Another strand of the bundle are ideologies that involve a future escape from the limitations of the physical body and the material world using technology, Singularitarianism being the most popular expression of the idea:
Singularitarianism is just the idea that the “Singularity” — the moment when the pace of technological development exceeds our comprehension, perhaps driven by an “intelligence explosion” of self-improving AI — will play an integral role in bringing about the techno-utopian future mentioned above, plus a state of radical, post-scarcity abundance.
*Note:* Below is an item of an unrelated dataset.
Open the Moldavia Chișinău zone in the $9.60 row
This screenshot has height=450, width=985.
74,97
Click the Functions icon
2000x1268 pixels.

In one popular version, the Singularity enables our posthuman digital descendants to colonize and “wake up” the universe. “The ‘dumb’ matter and mechanisms of the universe will be transformed into exquisitely sublime forms of intelligence,” writes TESCREAList Ray Kurzweil, a research scientist at Google who was personally hired by Larry Page, the company’s co-founder and an adherent of a version of TESCREALism called “digital utopianism.”
These ideas all offer some form of salvation, either from the limitations of our physical bodies or from the limitations of the material world. These are outright mystical and religious ideas that have no grounding in science or engineering.
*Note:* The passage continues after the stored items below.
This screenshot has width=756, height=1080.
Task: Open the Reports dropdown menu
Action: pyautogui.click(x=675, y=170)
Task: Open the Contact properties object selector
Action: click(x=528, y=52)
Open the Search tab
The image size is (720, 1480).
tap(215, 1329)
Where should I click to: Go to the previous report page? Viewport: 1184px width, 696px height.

Separately, the TESCREAL bundle and the algorithmic authoritarianism paint a picture of a divided tech industry, one part taken over by cults, the other by authoritarian oligarchs.
The political side is obvious. They believe that “AI” systems can keep society around them functional in the face of the massive “population losses” that are inevitable if their policies get implemented.
But, if you instead look at them together as a single movement, they bear a striking resemblance to an earlier 20th century political ideology that also mixed together pseudoscience, strange mystical ideas, and horrendous authoritarianism.
The work these researchers have done make it clear that the political authoritarianism and the cult-like religious zealotry are two sides to the same coin.
And it’s a coin with deep historical roots:
Fascism. Or, specifically Esoteric Neo-Nazism.
One of the reasons why the somewhat conflicting ideologies of the TESCREAL bundle and the ongoing fascist project in the US work so well together is that TESCREAL itself is just the latest iteration of of the mysticism-bound Neo-Nazi political movements that survived the fall of Nazi Germany.
A common facet to TESCREAL is that they take mystical ideas from the Neo-Nazi movement and flip it from being about a mythical past to a mythical future.
These “bonkers” ideologies are integral to the fascist project as a rationale for atrocities and destruction. They are a belief system that promises a bright future to the selected people and provides them with a systemic rationale for letting mass death happen as “AI” will replace the workers.
I believe that the current “AI” bubble is an outright Neo-Nazi project that cannot be separated from the thugs and fascists that seem to be taking over the US and indivisible from the 21st century iteration of Esoteric Neo-Nazi mysticism that is the TESCREAL bundle of ideologies.
If that is true, then there is simply no scope for fair or ethical use of these systems.